Among the lines below, tally those that contain "agent" and respond with the total only.

----- GIVEN DATA

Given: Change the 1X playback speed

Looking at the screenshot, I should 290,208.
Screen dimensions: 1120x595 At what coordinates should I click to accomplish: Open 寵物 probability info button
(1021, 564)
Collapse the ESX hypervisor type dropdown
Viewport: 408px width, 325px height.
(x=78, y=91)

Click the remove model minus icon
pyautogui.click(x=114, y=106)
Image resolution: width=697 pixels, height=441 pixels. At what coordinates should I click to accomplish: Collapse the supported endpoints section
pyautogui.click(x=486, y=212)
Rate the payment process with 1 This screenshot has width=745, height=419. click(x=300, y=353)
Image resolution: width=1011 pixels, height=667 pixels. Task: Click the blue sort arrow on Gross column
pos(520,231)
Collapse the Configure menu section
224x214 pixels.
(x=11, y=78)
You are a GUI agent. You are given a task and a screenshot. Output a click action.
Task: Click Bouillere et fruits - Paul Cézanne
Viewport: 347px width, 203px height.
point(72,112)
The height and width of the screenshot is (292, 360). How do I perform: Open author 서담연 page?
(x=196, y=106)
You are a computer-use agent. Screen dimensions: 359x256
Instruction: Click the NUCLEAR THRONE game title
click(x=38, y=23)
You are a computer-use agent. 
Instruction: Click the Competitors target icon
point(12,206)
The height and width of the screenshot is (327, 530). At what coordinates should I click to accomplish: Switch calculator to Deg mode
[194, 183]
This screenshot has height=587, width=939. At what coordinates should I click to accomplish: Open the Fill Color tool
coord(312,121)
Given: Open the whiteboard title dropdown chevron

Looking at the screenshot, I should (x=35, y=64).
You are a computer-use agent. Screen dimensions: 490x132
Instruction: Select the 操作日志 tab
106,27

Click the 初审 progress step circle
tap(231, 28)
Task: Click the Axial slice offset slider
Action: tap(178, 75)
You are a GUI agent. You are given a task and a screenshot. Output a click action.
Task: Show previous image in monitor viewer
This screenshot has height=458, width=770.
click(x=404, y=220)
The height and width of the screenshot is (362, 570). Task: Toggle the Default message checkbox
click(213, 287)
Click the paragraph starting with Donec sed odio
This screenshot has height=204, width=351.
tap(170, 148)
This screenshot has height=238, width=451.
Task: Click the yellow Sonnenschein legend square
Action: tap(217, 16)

----------

OUTPUT OF THE TASK: 5